Caminando por el desierto
El sol
martilleaba sus sienes a cada uno de los pasos en los que hundía sus
pies en la arena. Había ocho horas de camino entre la ciudad y la
aldea y el camino de vuelta le había traído en las horas de máximas
temperaturas. El aire parecía no haberse movido en años y
permanecía pesado, irrespirable, pegajoso. A lo lejos ya se divisaba
la cordillera dunar tras las que se situaba su aldea.
Caía la tarde y el
pequeño paquete de la mochila le anclaba cada vez más al camino,
haciendo que cada paso se convirtiera en un acto heroico.
A medida que el sol
descendía, ascendió la última duna. El aire pareció despertar,
desperezarse y, tímidamente, moverse. Pensó que un buen café
ayudaría a ese aire a despertarse del todo y convertirse en un
refrescante viento. En el firmamento ya se divisaba Venus, el
primer planeta, no estrella,
del anochecer.
Al
llegar a la aldea ya era noche cerrada. Las
farolas de aceite colgadas de las casas de los vecinos alumbraban
tenuemente la calle.

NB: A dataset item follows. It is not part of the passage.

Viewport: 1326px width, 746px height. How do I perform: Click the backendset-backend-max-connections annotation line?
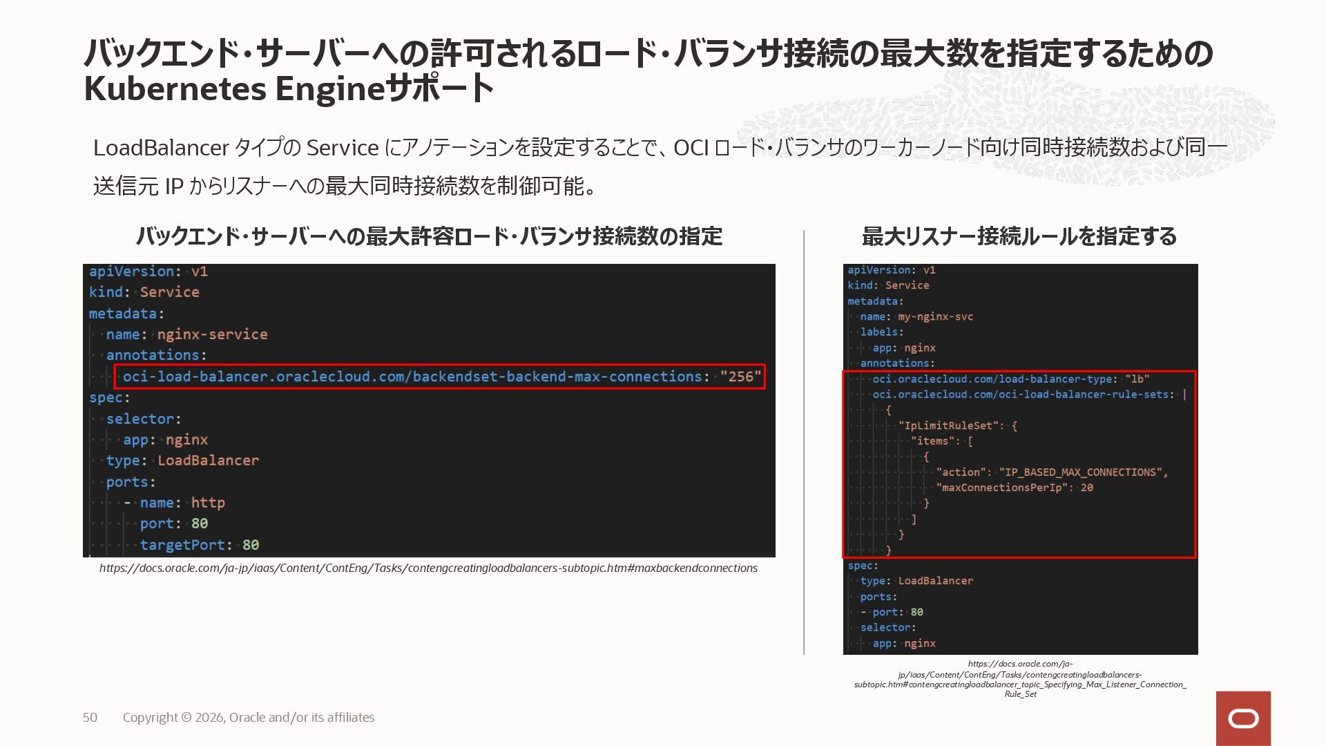click(x=441, y=376)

Alcanzó por fin su vivienda.
Al
entrar, su esposa estaba preparando la cena en la cocina.
- Has tardado – le dijo a modo de bienvenida.
Sacó lentamente el paquete que portaba en la mochila y se lo entregó
a su esposa. Ella lo abrió y extrajo una tostadora. Miró los
papeles y se volvió hacia él furiosa
- ¡¡¡¡No te han sellado la garantía!!!!
Él la miró confuso, sin ser capaz de articular palabra.
- Pues mañana vas a que te la sellen.